Design a chatbot over structured and unstructured data
Company: Google
Role: Machine Learning Engineer
Category: ML System Design
Difficulty: medium
Interview Round: Onsite
Design a chatbot that can answer user questions using both:
- **Structured data** (e.g., relational tables such as orders, products, pricing, user accounts), and
- **Unstructured data** (e.g., documents, knowledge base articles, FAQs, PDFs, internal wikis).
The chatbot should:
- Provide accurate, grounded answers
- Support follow-up questions (multi-turn)
- Cite sources when possible
- Respect permissions (users can only access authorized data)
Discuss:
1. High-level architecture and main components
2. Data ingestion and indexing strategy for both data types
3. Retrieval strategy (including when to query SQL vs retrieve documents)

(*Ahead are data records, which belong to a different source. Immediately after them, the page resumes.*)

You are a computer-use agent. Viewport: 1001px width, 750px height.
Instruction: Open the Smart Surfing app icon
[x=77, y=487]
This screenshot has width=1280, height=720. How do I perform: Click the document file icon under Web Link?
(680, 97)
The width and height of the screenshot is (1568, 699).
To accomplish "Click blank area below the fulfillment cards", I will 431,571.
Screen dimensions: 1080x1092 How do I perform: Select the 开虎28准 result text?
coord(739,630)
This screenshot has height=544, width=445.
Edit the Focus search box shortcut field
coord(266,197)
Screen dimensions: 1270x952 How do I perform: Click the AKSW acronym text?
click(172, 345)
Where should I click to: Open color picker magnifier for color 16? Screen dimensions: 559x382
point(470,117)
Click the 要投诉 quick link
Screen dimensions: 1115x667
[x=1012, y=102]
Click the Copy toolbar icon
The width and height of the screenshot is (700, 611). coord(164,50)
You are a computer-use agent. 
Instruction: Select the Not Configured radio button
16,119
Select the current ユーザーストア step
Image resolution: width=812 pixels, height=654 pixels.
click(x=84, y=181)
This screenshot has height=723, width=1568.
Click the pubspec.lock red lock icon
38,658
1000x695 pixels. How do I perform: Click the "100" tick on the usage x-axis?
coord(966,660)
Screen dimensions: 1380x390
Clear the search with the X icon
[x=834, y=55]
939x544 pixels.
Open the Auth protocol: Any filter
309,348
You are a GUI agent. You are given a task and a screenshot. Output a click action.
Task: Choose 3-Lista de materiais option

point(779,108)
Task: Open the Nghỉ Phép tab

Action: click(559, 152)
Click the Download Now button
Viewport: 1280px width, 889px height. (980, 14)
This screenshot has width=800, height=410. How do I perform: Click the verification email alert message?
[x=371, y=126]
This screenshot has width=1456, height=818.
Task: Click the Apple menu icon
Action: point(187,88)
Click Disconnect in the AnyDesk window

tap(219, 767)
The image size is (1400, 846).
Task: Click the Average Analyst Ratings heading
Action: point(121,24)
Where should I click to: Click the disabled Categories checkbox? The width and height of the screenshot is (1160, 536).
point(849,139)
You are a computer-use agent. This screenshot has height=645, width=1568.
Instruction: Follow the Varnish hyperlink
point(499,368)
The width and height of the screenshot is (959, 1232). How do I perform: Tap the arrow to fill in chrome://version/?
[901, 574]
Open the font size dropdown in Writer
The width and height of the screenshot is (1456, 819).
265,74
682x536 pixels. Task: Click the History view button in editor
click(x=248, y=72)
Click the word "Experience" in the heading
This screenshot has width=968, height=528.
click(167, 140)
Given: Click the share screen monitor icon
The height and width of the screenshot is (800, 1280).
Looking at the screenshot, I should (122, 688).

4. LLM prompting / tool-calling approach
5. Safety, privacy, and access control
6. Evaluation (offline + online) and monitoring
7. Latency/cost considerations and scalability
Quick Answer: This question evaluates a machine learning engineer's ability to design end-to-end systems that integrate structured and unstructured data, testing competencies in data architecture, information retrieval, LLM orchestration, access control, privacy, and monitoring within the ML system design domain.